Five College Visiting Assistant Professor, Music History

Evan A. MacCarthy is Five College Visiting Assistant Professor of music history in the Department of Music and Dance at the University of Massachusetts Amherst. He received a B.A. in classics and music from the College of the Holy Cross, and earned a Ph.D. in historical musicology from Harvard University. His research focuses on the history of fifteenth-century music and music theory, late medieval chant, German music in the Baroque era, as well as nineteenth-century American music.

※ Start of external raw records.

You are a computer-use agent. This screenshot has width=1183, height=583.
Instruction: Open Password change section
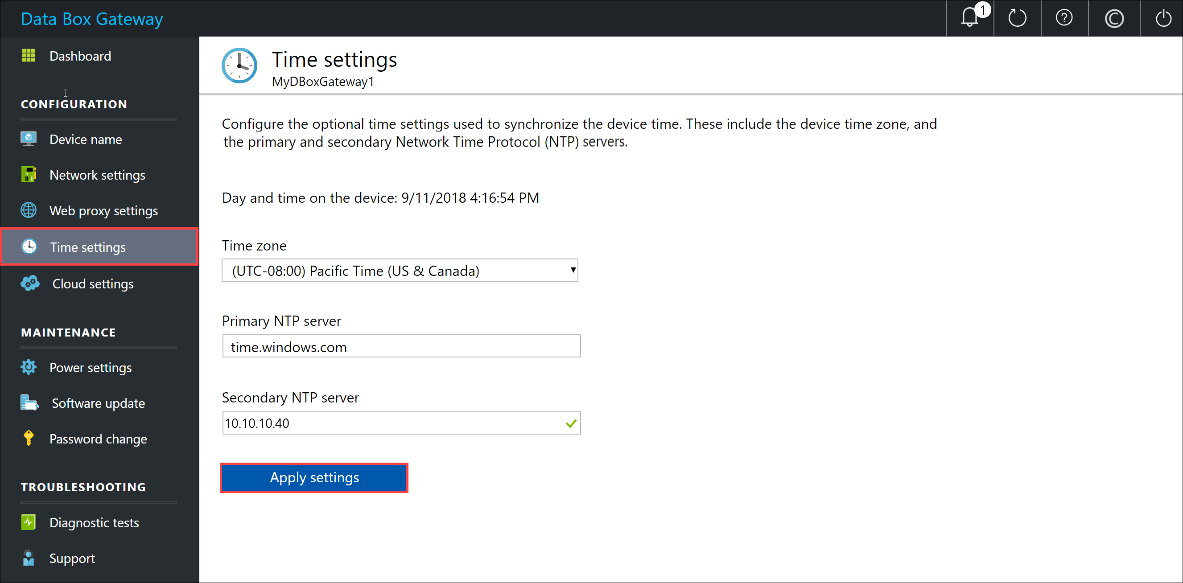[97, 438]
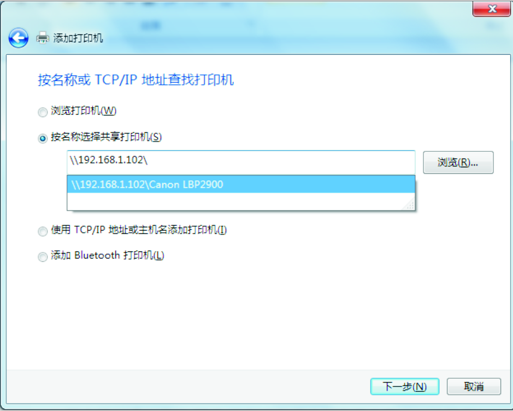Viewport: 513px width, 411px height.
Task: Click the heading 按名称或 TCP/IP 地址查找打印机
Action: (x=136, y=80)
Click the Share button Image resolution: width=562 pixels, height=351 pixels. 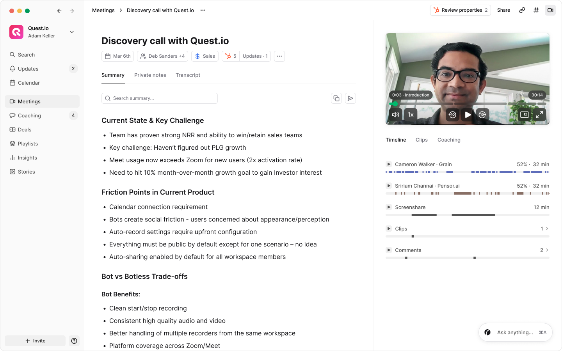click(503, 10)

Articles, book chapters, and book reviews have appeared or are forthcoming in the Journal of Musicology, Nineteenth-Century Music Review, the Journal of the Alamire Foundation, the Journal of the American Musicological Society, Music & Letters, Renaissance Quarterly, Early Music America, Tijdschrift van de Koninklijke voor Nederlandse MusikgeschiedenisJournal of Musicological Research, The Cambridge History of Fifteenth-Century Music, The Bloomsbury Cultural History of Music in the Renaissance, and other edited collections on Renaissance music and culture.

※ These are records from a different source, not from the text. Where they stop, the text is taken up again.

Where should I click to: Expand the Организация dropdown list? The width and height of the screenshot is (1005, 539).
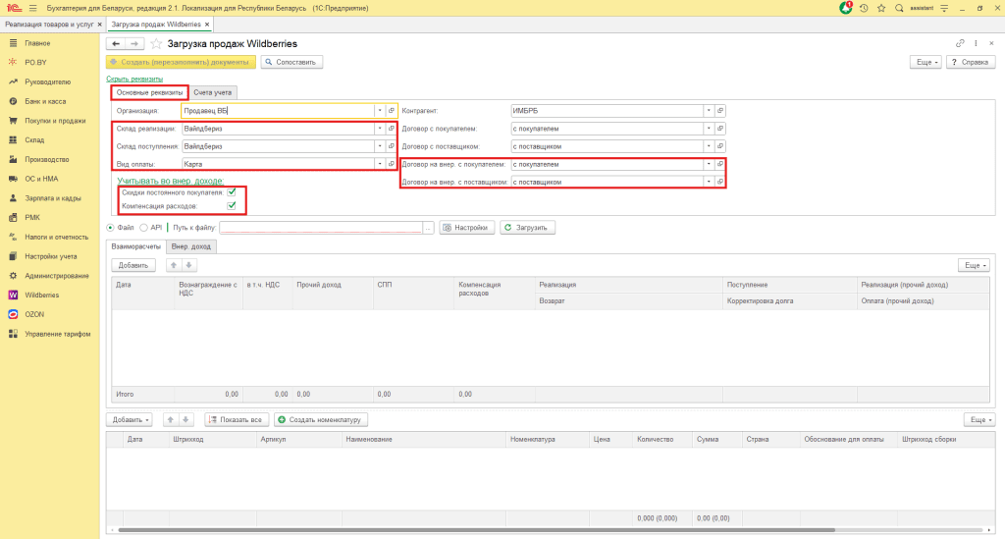coord(379,111)
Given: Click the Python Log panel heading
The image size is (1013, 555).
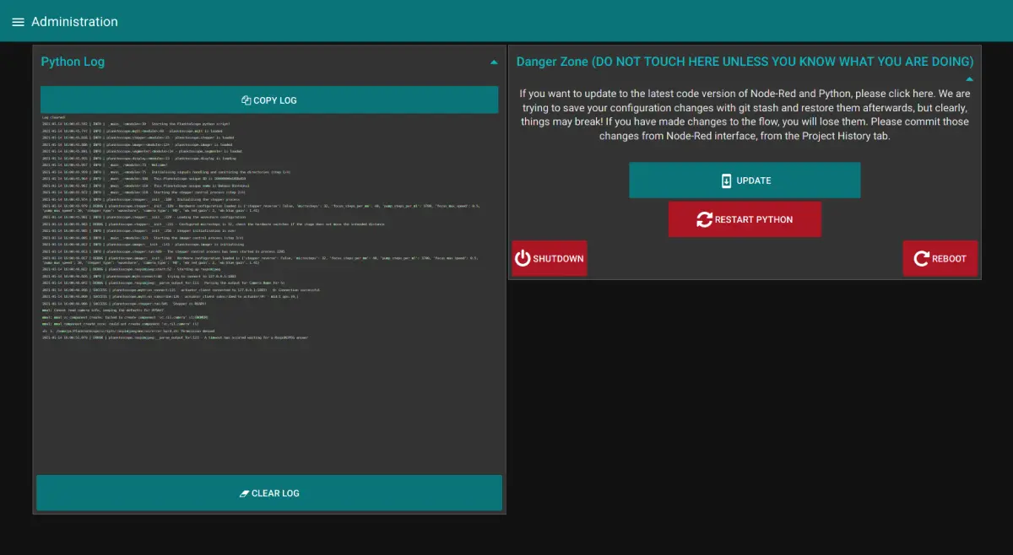Looking at the screenshot, I should tap(73, 62).
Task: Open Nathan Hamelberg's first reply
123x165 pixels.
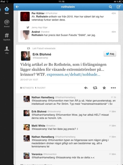Action: 68,101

His forthcoming book Ruled by the Muses: Italian Humanists and their Study of Music in the Fifteenth Century explores the musical lives of scholars who sought to revive the cultural and intellectual traditions of ancient Greece and Rome. He is also producing an edition and first-ever translation for the Epitome Musical series at Brepols Press of Ugolino of Orvieto’s encyclopedic treatise on the nature and notation of music (Declaratio musicae disciplinae, written c. 1435). He edited the plainchants for the seventh and final volume of the Magnus Liber Organi edition (ed. Edward Roesner; Éditions de l'Oiseau-Lyre), and he recently completed a series of liner notes for the first-ever recordings of orchestral works by Thomas de Hartmann (1884-1956), recorded in 2021 by the Lviv National Philharmonic of Ukraine. Many of his publications are available on his academia [dot] edu page.

Before coming to UMass Amherst, he served on the faculty of West Virginia University’s School of Music, where he was promoted to Associate Professor, and previously the faculties of Harvard University, College of the Holy Cross, MIT, and Boston University. Awards, grants, and fellowships include the National Endowment for the Humanities Rome Prize in Renaissance and Early Modern Studies from the American Academy in Rome, the Committee for the Rescue of Italian Art (CRIA) Fellowship at Villa I Tatti, the West Virginia Humanities Council, the Big XII Faculty Fellowship Program, and the Lila Wallace - Reader's Digest Lecture Program. He presently serves as President of the New England Chapter of the American Musicological Society. He was the Discipline Representative for Music for the Renaissance Society of America, and has served on the AMS Council, the Advisory Board of the Sewanee Medieval Colloquium, and the Steering Committee of the New England Medieval Consortium.